The police allowed both Kiefer and me to drive our own vehicles to the police headquarters, although we had to follow close behind their patrol car with its flashing lights, which made for a poor man’s parade through the downtown streets, drawing curious looks from pedestrians.
Our motley little entourage pulled up in front of the police station, an unimpressive one-story brick structure that I recognized from my youth, although I never had occasion to be inside. We trooped in, Kiefer in the lead, followed by me and then Mutt and Jeff, the unmatched pair of young coppers. They never drew their weapons, apparently seeing the two of us as harmless.
Hardly surprising, Kiefer and I did not speak to each other. He held a handkerchief to the nose I had bloodied, and I felt a sharp pain in my shoulder where his right had landed.
I regretted, at least slightly, having baited Kiefer back in the bar, but then, I didn’t expect the violent reaction that resulted, although maybe I should have, given what Katie Padgett had told me about him and his volatility. It seemed the man was like a grenade ready to discharge.
“We’ve got a couple of would-be prizefighters here,” the tall cop said to the bald desk sergeant, who wore a bored expression. “My guess is that the chief would like to meet them.”
“I’ll tell him you’re here,” the sarge said with a world-weary sigh, picking up a phone and muttering something into the mouthpiece. He hung up and said, “Okay, go on back and see him.”
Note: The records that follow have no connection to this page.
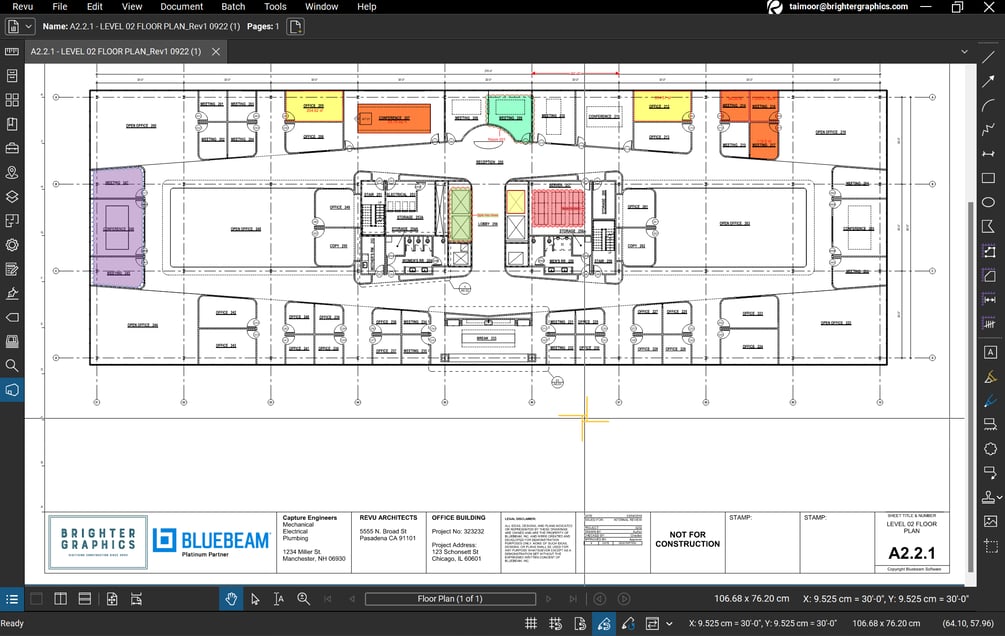Viewport: 1005px width, 636px height.
Task: Click the Floor Plan page number field
Action: (x=449, y=599)
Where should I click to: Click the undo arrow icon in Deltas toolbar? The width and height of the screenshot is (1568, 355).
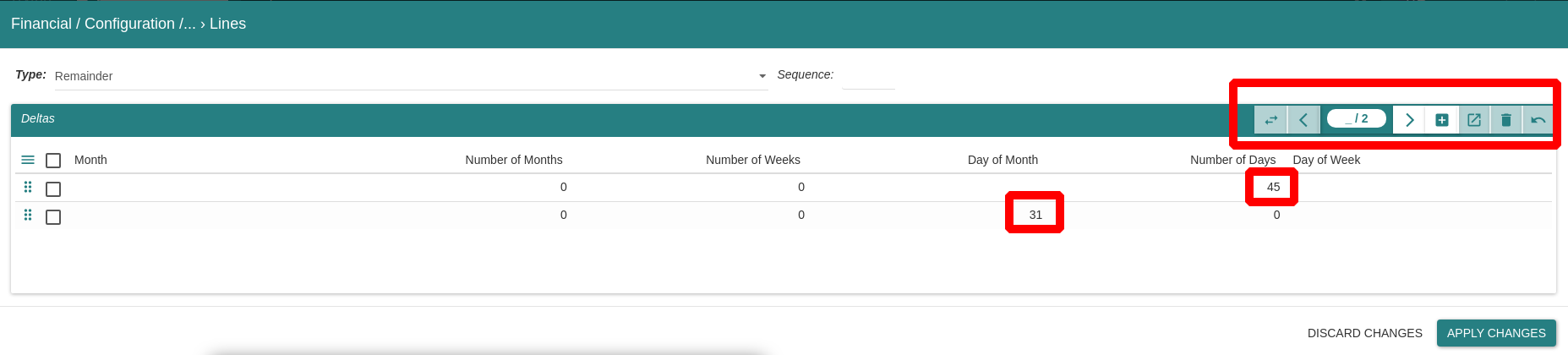point(1538,120)
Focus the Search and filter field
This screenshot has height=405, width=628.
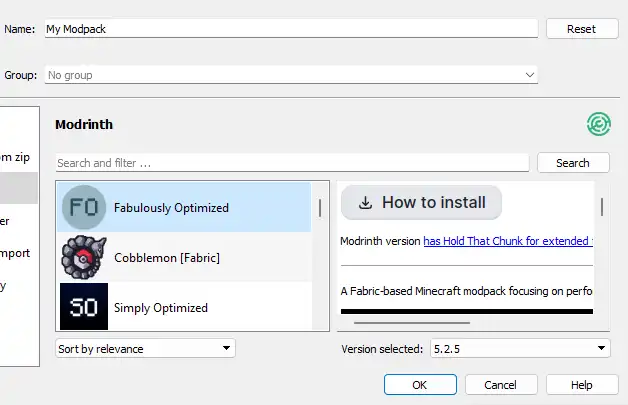292,162
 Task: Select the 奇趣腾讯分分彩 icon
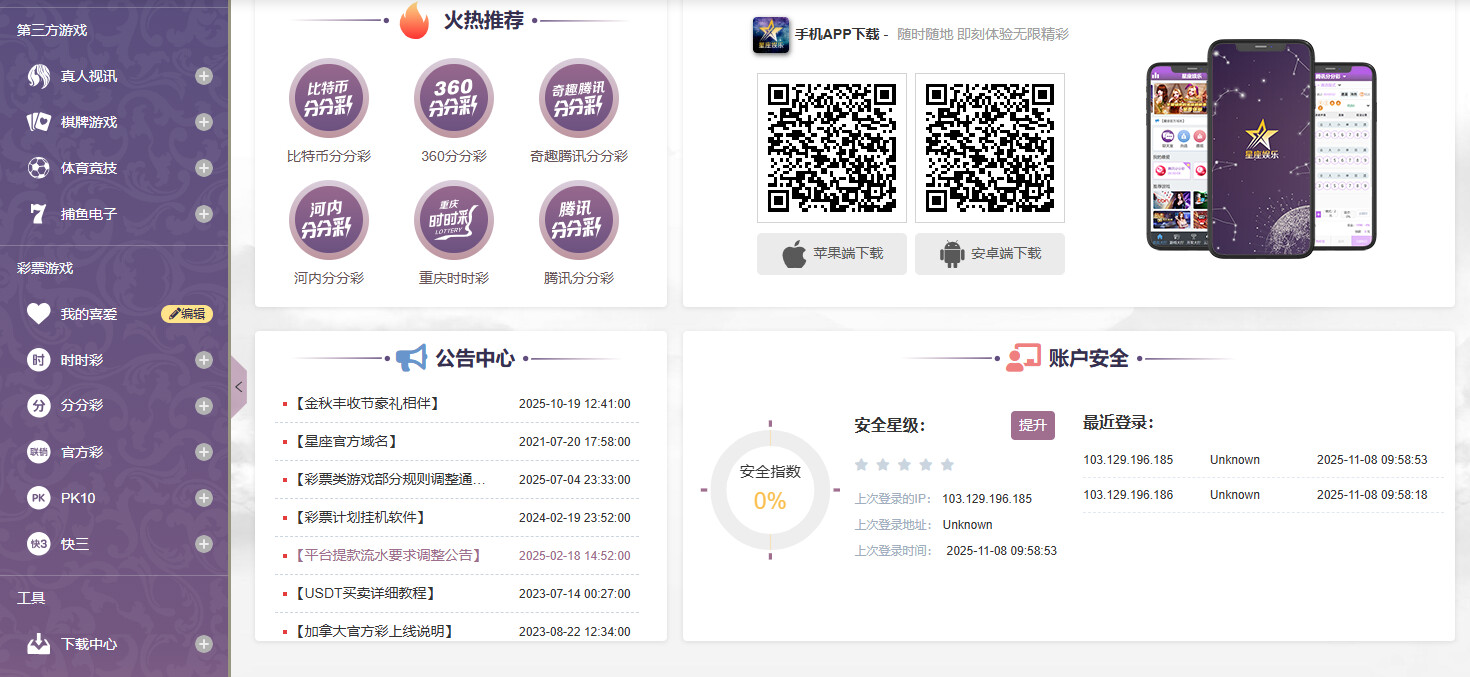578,98
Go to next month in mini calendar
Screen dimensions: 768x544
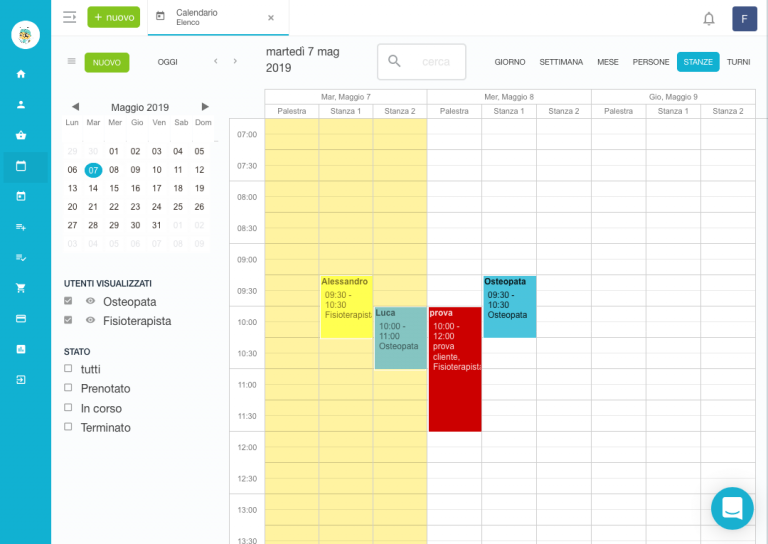(x=205, y=107)
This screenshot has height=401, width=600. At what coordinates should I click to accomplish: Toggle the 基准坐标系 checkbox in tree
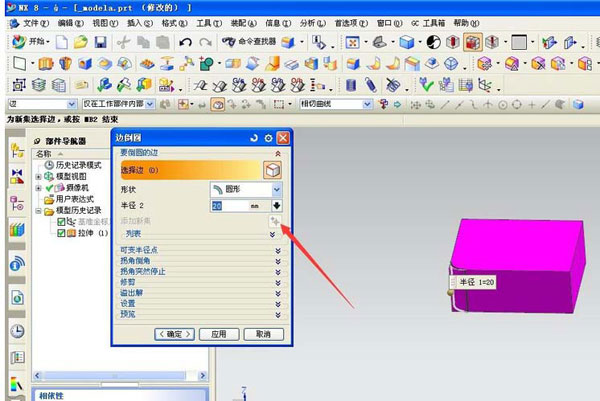61,222

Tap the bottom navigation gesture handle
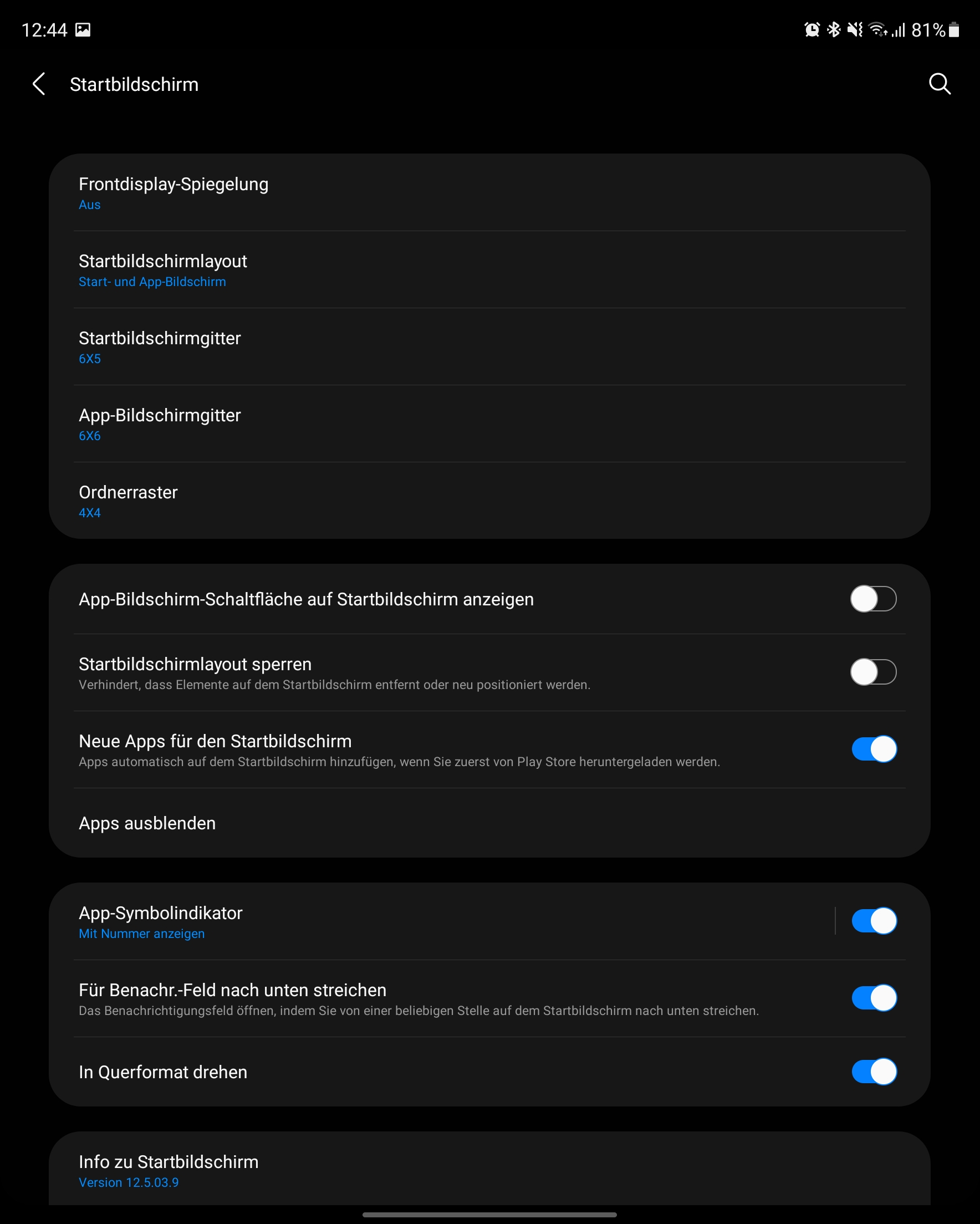coord(489,1215)
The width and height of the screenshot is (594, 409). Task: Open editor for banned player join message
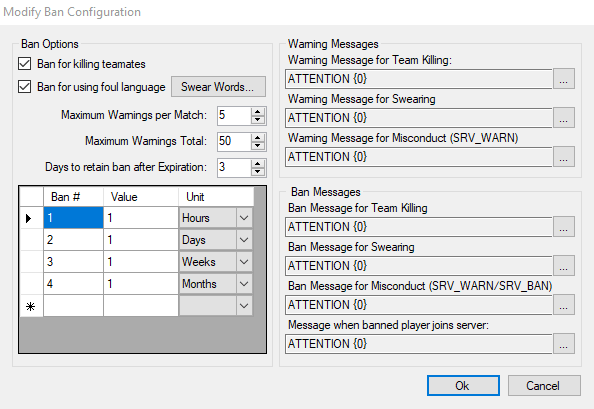[x=564, y=343]

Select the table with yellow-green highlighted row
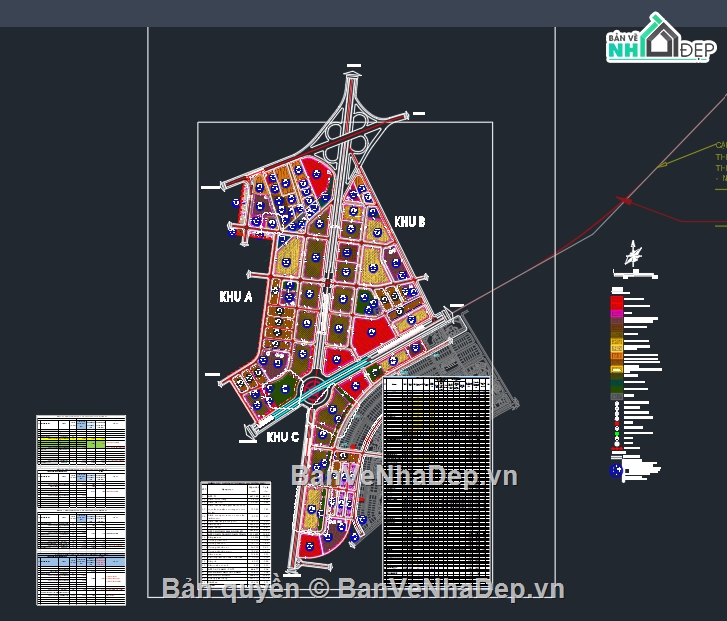click(x=81, y=441)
Blankenship’s quarters were about what I would have expected of a small-town top cop’s office: bare walls; a single window looking out onto a parking lot; a three-drawer gunmetal filing cabinet; a neat maple desk with a framed color photograph of his wife and two young children; and a plaque that read Chief Thomas Robert Blankenship.
The chief had his head down as he signed a small stack of papers. Finishing the last one, he looked up grim-faced, first at me and then at Kiefer, shaking his head.
“I recognize them both, for different reasons,” he said to his cops. “This one” — he indicated Kiefer — “has been here on at least a couple occasions. He can’t seem to control his temper. You boys have brought him in before, the last time was after he got into a fistfight with the driver of a grocery truck just off the courthouse square. It was when—”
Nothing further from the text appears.